🤖 AI Summary
An opinion piece argues that "boring technology" like LaTeX remains a sensible choice in the age of large language models: because LaTeX has decades of written material (tutorials, examples, Q&A) LLMs are exceptionally good at reasoning about it, lowering the learning curve and automating tedious work. The author says LLMs make many of the touted advantages of newer tools such as Typst less compelling—LLMs can find packages and symbols, translate images of equations into LaTeX, diagnose compilation errors, and even generate boilerplate (tables, charts, TikZ diagrams), so the accumulated ecosystem and stability of LaTeX still win for many use cases.

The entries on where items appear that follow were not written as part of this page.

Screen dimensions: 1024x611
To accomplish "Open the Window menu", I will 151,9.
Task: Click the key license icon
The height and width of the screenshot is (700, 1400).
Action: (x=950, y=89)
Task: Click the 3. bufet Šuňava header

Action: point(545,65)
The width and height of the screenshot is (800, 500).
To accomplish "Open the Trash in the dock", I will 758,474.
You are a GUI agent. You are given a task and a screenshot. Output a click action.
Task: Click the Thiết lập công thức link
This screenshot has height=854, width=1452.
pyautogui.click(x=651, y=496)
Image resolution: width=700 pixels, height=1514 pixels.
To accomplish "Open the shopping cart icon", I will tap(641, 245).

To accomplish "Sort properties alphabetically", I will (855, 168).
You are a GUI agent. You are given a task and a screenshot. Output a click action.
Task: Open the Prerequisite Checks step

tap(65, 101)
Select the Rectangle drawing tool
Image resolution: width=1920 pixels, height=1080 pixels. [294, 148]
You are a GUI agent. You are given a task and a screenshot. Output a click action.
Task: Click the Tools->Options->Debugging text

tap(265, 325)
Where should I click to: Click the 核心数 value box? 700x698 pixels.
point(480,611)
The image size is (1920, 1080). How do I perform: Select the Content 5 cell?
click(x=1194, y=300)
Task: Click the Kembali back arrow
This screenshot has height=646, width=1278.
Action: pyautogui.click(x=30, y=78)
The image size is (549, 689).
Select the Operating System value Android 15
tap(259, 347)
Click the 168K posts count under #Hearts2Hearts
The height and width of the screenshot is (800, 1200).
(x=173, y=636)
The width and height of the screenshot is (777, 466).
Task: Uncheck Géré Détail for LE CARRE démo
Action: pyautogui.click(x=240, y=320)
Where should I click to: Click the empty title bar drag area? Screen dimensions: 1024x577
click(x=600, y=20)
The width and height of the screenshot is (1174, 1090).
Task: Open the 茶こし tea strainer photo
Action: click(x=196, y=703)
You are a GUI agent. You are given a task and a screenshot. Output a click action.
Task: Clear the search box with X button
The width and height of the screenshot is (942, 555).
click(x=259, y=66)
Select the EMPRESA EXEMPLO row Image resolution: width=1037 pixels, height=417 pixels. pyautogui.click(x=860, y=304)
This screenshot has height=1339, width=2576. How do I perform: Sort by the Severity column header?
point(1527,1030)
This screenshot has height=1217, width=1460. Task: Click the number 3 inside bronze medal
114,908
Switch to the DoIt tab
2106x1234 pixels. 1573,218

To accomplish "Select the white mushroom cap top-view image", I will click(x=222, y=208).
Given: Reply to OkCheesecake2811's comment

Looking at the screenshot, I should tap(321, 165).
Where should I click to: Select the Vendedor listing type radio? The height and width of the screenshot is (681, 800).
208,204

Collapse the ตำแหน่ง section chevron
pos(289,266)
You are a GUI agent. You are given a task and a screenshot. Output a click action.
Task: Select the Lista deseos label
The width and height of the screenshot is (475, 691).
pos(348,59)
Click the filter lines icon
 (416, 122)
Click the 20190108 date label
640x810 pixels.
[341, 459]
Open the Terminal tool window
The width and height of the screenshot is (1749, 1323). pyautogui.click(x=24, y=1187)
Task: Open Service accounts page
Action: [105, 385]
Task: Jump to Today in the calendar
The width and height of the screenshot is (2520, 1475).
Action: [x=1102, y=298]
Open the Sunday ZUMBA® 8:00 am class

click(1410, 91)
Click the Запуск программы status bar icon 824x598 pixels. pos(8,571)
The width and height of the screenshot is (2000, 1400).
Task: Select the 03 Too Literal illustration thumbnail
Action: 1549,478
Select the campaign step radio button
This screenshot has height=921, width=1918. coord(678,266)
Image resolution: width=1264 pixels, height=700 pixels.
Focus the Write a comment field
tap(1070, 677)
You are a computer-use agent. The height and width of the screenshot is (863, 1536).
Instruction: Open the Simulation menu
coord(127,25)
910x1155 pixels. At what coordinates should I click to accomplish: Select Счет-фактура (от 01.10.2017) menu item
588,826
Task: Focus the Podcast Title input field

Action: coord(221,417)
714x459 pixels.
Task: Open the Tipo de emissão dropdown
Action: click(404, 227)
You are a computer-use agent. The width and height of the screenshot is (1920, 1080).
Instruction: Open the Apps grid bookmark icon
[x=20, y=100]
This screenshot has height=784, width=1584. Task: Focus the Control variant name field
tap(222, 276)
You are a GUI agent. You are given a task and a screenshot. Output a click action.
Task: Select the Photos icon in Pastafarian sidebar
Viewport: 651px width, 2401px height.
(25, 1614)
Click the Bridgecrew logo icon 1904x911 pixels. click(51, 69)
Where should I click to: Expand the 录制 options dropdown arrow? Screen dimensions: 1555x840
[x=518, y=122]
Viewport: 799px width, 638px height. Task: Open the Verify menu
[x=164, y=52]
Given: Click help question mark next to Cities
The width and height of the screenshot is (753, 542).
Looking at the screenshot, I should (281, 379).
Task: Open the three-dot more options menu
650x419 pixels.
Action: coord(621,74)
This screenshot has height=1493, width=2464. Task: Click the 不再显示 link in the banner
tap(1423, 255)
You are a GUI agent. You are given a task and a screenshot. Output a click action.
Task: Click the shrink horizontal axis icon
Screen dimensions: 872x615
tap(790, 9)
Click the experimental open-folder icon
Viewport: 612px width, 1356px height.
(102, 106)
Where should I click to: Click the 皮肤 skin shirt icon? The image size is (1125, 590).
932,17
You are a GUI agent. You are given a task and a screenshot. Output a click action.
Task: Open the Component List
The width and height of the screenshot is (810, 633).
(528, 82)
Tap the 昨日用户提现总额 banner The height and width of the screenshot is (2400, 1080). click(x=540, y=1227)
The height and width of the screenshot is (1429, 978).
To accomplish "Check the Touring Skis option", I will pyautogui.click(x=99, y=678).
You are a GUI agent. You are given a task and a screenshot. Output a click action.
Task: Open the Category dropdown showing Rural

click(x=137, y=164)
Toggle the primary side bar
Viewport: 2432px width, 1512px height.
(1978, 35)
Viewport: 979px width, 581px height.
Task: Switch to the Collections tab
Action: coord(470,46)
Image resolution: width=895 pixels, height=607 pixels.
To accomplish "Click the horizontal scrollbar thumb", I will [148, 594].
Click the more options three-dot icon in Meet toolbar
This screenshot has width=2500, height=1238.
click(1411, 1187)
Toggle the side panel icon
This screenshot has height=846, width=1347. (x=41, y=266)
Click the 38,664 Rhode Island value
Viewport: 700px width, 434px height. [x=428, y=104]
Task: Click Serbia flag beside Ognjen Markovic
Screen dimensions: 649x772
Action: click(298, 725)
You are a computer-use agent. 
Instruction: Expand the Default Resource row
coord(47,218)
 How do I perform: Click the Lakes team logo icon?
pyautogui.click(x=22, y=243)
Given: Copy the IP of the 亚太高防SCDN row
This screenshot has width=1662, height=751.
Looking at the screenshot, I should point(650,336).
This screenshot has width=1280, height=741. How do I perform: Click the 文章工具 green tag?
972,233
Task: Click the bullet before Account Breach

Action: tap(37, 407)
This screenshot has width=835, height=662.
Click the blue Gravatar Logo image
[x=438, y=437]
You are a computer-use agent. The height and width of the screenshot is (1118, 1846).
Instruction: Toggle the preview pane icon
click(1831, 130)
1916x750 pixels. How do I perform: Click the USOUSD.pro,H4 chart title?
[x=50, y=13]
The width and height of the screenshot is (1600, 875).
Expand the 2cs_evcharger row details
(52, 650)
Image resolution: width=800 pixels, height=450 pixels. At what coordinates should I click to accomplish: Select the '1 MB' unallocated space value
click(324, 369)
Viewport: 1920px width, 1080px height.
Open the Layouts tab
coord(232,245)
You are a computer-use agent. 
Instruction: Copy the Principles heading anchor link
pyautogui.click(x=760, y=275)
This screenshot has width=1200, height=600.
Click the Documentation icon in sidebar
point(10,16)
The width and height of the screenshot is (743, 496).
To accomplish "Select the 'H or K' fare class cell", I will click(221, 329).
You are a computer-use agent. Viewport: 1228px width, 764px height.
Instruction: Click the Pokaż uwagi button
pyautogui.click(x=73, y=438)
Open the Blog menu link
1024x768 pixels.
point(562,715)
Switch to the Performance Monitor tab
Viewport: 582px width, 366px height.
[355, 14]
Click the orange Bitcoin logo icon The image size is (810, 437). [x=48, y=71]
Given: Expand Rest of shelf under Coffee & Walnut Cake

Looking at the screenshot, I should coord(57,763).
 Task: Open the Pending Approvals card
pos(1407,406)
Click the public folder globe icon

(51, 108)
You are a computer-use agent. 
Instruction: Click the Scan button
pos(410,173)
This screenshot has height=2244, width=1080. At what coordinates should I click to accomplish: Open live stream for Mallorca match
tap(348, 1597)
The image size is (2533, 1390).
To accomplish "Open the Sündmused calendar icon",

Technically, this matters for tooling and workflow decisions: editor integrations (Overleaf AI helpers, VS Code plugins) let LLMs be used inline or as standalone aids; for complex or repetitive graphics the author often has an LLM write a Python generator that emits TikZ; and for non-trivial automation they prefer real programming languages over LaTeX macros. The piece also cautions that newer systems may suffer from sparse documentation (so LLMs know them less) and design choices like leaving LaTeX math syntax risk fragmenting tooling—so sticking with battle-tested tech plus LLM augmentation can be a pragmatic path for researchers and engineers.